--- START OF Information given ---
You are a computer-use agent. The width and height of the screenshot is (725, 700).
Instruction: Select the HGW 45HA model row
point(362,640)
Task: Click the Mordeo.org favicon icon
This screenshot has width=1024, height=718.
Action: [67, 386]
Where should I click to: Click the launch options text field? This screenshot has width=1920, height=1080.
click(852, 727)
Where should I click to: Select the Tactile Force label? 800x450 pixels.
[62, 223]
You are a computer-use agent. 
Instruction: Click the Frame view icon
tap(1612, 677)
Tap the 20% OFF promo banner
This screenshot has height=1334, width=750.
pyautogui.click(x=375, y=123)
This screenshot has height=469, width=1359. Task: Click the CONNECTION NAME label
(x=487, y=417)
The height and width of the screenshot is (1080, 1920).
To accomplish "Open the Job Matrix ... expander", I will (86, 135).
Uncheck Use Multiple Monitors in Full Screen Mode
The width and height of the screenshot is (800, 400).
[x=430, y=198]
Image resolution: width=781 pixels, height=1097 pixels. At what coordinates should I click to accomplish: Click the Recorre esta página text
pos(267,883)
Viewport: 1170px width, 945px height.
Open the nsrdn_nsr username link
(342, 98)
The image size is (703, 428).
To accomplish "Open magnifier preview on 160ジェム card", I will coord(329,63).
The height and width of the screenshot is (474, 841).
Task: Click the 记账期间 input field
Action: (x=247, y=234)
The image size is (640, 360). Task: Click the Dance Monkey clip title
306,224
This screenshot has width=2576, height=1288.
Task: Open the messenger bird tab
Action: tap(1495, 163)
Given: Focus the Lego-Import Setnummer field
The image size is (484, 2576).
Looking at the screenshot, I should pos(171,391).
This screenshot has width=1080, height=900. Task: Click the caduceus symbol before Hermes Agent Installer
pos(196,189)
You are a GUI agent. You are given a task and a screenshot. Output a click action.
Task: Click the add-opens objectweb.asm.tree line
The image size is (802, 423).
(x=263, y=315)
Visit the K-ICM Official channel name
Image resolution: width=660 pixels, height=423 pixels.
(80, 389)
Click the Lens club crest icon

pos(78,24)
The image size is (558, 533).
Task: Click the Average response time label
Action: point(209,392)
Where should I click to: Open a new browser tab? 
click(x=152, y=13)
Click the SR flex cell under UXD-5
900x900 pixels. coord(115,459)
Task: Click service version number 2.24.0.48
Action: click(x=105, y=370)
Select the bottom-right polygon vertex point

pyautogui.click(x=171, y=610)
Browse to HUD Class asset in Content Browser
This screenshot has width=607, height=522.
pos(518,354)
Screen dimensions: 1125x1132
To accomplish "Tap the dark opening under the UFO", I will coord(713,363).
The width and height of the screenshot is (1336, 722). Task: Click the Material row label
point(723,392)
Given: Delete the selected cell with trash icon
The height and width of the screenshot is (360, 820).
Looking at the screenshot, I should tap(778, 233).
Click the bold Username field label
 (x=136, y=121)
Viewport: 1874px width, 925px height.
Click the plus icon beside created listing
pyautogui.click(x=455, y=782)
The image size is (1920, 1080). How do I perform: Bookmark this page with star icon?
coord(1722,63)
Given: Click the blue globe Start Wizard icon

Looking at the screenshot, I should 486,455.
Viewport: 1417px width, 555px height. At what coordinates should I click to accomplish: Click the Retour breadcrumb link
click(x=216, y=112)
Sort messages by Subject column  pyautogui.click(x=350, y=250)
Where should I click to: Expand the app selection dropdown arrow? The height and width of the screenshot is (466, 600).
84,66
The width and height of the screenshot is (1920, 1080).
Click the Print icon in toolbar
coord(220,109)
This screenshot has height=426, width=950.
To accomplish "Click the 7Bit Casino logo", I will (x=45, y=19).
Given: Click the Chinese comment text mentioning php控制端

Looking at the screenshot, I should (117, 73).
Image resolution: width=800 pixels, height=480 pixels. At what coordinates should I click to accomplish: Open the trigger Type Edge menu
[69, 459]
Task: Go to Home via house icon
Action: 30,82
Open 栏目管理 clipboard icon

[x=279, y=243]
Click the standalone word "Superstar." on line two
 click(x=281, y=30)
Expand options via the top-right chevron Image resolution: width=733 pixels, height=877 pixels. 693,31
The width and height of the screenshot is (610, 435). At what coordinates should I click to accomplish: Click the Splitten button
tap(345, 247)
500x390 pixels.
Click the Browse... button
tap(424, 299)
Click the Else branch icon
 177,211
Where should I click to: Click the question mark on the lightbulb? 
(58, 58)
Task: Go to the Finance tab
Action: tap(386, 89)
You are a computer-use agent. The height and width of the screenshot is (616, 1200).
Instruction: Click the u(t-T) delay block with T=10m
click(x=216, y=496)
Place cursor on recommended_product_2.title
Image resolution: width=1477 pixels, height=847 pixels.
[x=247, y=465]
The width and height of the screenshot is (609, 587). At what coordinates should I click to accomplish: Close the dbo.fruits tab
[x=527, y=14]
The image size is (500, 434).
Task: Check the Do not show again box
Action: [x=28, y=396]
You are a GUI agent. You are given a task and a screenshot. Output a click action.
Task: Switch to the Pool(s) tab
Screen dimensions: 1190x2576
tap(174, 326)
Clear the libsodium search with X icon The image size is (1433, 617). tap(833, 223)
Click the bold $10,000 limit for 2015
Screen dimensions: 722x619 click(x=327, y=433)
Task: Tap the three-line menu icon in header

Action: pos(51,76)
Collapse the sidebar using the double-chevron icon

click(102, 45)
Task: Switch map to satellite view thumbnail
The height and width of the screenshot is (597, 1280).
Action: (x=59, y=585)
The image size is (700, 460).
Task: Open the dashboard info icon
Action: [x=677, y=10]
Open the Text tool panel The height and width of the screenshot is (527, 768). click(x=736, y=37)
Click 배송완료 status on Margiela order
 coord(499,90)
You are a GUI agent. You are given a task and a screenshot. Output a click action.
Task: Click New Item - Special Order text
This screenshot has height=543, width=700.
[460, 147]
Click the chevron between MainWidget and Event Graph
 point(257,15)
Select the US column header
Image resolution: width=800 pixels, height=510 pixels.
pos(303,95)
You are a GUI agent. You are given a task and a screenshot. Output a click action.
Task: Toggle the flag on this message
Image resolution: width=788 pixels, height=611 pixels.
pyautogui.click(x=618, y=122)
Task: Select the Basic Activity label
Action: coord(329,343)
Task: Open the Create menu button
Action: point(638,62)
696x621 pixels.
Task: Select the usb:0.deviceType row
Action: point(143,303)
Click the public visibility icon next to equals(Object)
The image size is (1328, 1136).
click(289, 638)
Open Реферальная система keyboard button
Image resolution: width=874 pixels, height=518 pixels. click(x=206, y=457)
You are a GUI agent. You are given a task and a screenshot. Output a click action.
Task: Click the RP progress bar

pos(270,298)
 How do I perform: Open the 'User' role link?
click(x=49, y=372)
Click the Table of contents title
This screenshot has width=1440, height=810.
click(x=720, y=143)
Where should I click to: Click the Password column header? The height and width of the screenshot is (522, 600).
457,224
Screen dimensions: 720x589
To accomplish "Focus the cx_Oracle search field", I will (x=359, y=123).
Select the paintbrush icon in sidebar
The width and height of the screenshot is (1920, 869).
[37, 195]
--- END OF Information given ---
__Exercise__. Turn every line of the material above into a numbered list, leaving out any blank lines.

__Exercise solution__.
1. You are a computer-use agent. The width and height of the screenshot is (725, 700).
2. Instruction: Select the HGW 45HA model row
3. point(362,640)
4. Task: Click the Mordeo.org favicon icon
5. This screenshot has width=1024, height=718.
6. Action: [67, 386]
7. Where should I click to: Click the launch options text field? This screenshot has width=1920, height=1080.
8. click(852, 727)
9. Where should I click to: Select the Tactile Force label? 800x450 pixels.
10. [62, 223]
11. You are a computer-use agent. 
12. Instruction: Click the Frame view icon
13. tap(1612, 677)
14. Tap the 20% OFF promo banner
15. This screenshot has height=1334, width=750.
16. pyautogui.click(x=375, y=123)
17. This screenshot has height=469, width=1359. Task: Click the CONNECTION NAME label
18. (x=487, y=417)
19. The height and width of the screenshot is (1080, 1920).
20. To accomplish "Open the Job Matrix ... expander", I will (86, 135).
21. Uncheck Use Multiple Monitors in Full Screen Mode
22. The width and height of the screenshot is (800, 400).
23. [x=430, y=198]
24. Image resolution: width=781 pixels, height=1097 pixels. At what coordinates should I click to accomplish: Click the Recorre esta página text
25. pos(267,883)
26. Viewport: 1170px width, 945px height.
27. Open the nsrdn_nsr username link
28. (342, 98)
29. The image size is (703, 428).
30. To accomplish "Open magnifier preview on 160ジェム card", I will coord(329,63).
31. The height and width of the screenshot is (474, 841).
32. Task: Click the 记账期间 input field
33. Action: (x=247, y=234)
34. The image size is (640, 360). Task: Click the Dance Monkey clip title
35. 306,224
36. This screenshot has width=2576, height=1288.
37. Task: Open the messenger bird tab
38. Action: tap(1495, 163)
39. Given: Focus the Lego-Import Setnummer field
40. The image size is (484, 2576).
41. Looking at the screenshot, I should pos(171,391).
42. This screenshot has width=1080, height=900. Task: Click the caduceus symbol before Hermes Agent Installer
43. pos(196,189)
44. You are a GUI agent. You are given a task and a screenshot. Output a click action.
45. Task: Click the add-opens objectweb.asm.tree line
46. The image size is (802, 423).
47. (x=263, y=315)
48. Visit the K-ICM Official channel name
49. Image resolution: width=660 pixels, height=423 pixels.
50. (80, 389)
51. Click the Lens club crest icon
52. pos(78,24)
53. The image size is (558, 533).
54. Task: Click the Average response time label
55. Action: point(209,392)
56. Where should I click to: Open a new browser tab? 
57. click(x=152, y=13)
58. Click the SR flex cell under UXD-5
59. 900x900 pixels. coord(115,459)
60. Task: Click service version number 2.24.0.48
61. Action: click(x=105, y=370)
62. Select the bottom-right polygon vertex point
63. pyautogui.click(x=171, y=610)
64. Browse to HUD Class asset in Content Browser
65. This screenshot has width=607, height=522.
66. pos(518,354)
67. Screen dimensions: 1125x1132
68. To accomplish "Tap the dark opening under the UFO", I will coord(713,363).
69. The width and height of the screenshot is (1336, 722). Task: Click the Material row label
70. point(723,392)
71. Given: Delete the selected cell with trash icon
72. The height and width of the screenshot is (360, 820).
73. Looking at the screenshot, I should tap(778, 233).
74. Click the bold Username field label
75.  (x=136, y=121)
76. Viewport: 1874px width, 925px height.
77. Click the plus icon beside created listing
78. pyautogui.click(x=455, y=782)
79. The image size is (1920, 1080). How do I perform: Bookmark this page with star icon?
80. coord(1722,63)
81. Given: Click the blue globe Start Wizard icon
82. Looking at the screenshot, I should 486,455.
83. Viewport: 1417px width, 555px height. At what coordinates should I click to accomplish: Click the Retour breadcrumb link
84. click(x=216, y=112)
85. Sort messages by Subject column  pyautogui.click(x=350, y=250)
86. Where should I click to: Expand the app selection dropdown arrow? The height and width of the screenshot is (466, 600).
87. 84,66
88. The width and height of the screenshot is (1920, 1080).
89. Click the Print icon in toolbar
90. coord(220,109)
91. This screenshot has height=426, width=950.
92. To accomplish "Click the 7Bit Casino logo", I will (x=45, y=19).
93. Given: Click the Chinese comment text mentioning php控制端
94. Looking at the screenshot, I should (117, 73).
95. Image resolution: width=800 pixels, height=480 pixels. At what coordinates should I click to accomplish: Open the trigger Type Edge menu
96. [69, 459]
97. Task: Go to Home via house icon
98. Action: 30,82
99. Open 栏目管理 clipboard icon
100. [x=279, y=243]
101. Click the standalone word "Superstar." on line two
102.  click(x=281, y=30)
103. Expand options via the top-right chevron Image resolution: width=733 pixels, height=877 pixels. 693,31
104. The width and height of the screenshot is (610, 435). At what coordinates should I click to accomplish: Click the Splitten button
105. tap(345, 247)
106. 500x390 pixels.
107. Click the Browse... button
108. tap(424, 299)
109. Click the Else branch icon
110.  177,211
111. Where should I click to: Click the question mark on the lightbulb? 
112. (58, 58)
113. Task: Go to the Finance tab
114. Action: tap(386, 89)
115. You are a computer-use agent. The height and width of the screenshot is (616, 1200).
116. Instruction: Click the u(t-T) delay block with T=10m
117. click(x=216, y=496)
118. Place cursor on recommended_product_2.title
119. Image resolution: width=1477 pixels, height=847 pixels.
120. [x=247, y=465]
121. The width and height of the screenshot is (609, 587). At what coordinates should I click to accomplish: Close the dbo.fruits tab
122. [x=527, y=14]
123. The image size is (500, 434).
124. Task: Check the Do not show again box
125. Action: [x=28, y=396]
126. You are a GUI agent. You are given a task and a screenshot. Output a click action.
127. Task: Switch to the Pool(s) tab
128. Screen dimensions: 1190x2576
129. tap(174, 326)
130. Clear the libsodium search with X icon The image size is (1433, 617). tap(833, 223)
131. Click the bold $10,000 limit for 2015
132. Screen dimensions: 722x619 click(x=327, y=433)
133. Task: Tap the three-line menu icon in header
134. Action: pos(51,76)
135. Collapse the sidebar using the double-chevron icon
136. click(102, 45)
137. Task: Switch map to satellite view thumbnail
138. The height and width of the screenshot is (597, 1280).
139. Action: (x=59, y=585)
140. The image size is (700, 460).
141. Task: Open the dashboard info icon
142. Action: [x=677, y=10]
143. Open the Text tool panel The height and width of the screenshot is (527, 768). click(x=736, y=37)
144. Click 배송완료 status on Margiela order
145.  coord(499,90)
146. You are a GUI agent. You are given a task and a screenshot. Output a click action.
147. Task: Click New Item - Special Order text
148. This screenshot has height=543, width=700.
149. [460, 147]
150. Click the chevron between MainWidget and Event Graph
151.  point(257,15)
152. Select the US column header
153. Image resolution: width=800 pixels, height=510 pixels.
154. pos(303,95)
155. You are a GUI agent. You are given a task and a screenshot. Output a click action.
156. Task: Toggle the flag on this message
157. Image resolution: width=788 pixels, height=611 pixels.
158. pyautogui.click(x=618, y=122)
159. Task: Select the Basic Activity label
160. Action: coord(329,343)
161. Task: Open the Create menu button
162. Action: point(638,62)
163. 696x621 pixels.
164. Task: Select the usb:0.deviceType row
165. Action: point(143,303)
166. Click the public visibility icon next to equals(Object)
167. The image size is (1328, 1136).
168. click(289, 638)
169. Open Реферальная система keyboard button
170. Image resolution: width=874 pixels, height=518 pixels. click(x=206, y=457)
171. You are a GUI agent. You are given a task and a screenshot. Output a click action.
172. Task: Click the RP progress bar
173. pos(270,298)
174.  How do I perform: Open the 'User' role link?
175. click(x=49, y=372)
176. Click the Table of contents title
177. This screenshot has width=1440, height=810.
178. click(x=720, y=143)
179. Where should I click to: Click the Password column header? The height and width of the screenshot is (522, 600).
180. 457,224
181. Screen dimensions: 720x589
182. To accomplish "Focus the cx_Oracle search field", I will (x=359, y=123).
183. Select the paintbrush icon in sidebar
184. The width and height of the screenshot is (1920, 869).
185. [37, 195]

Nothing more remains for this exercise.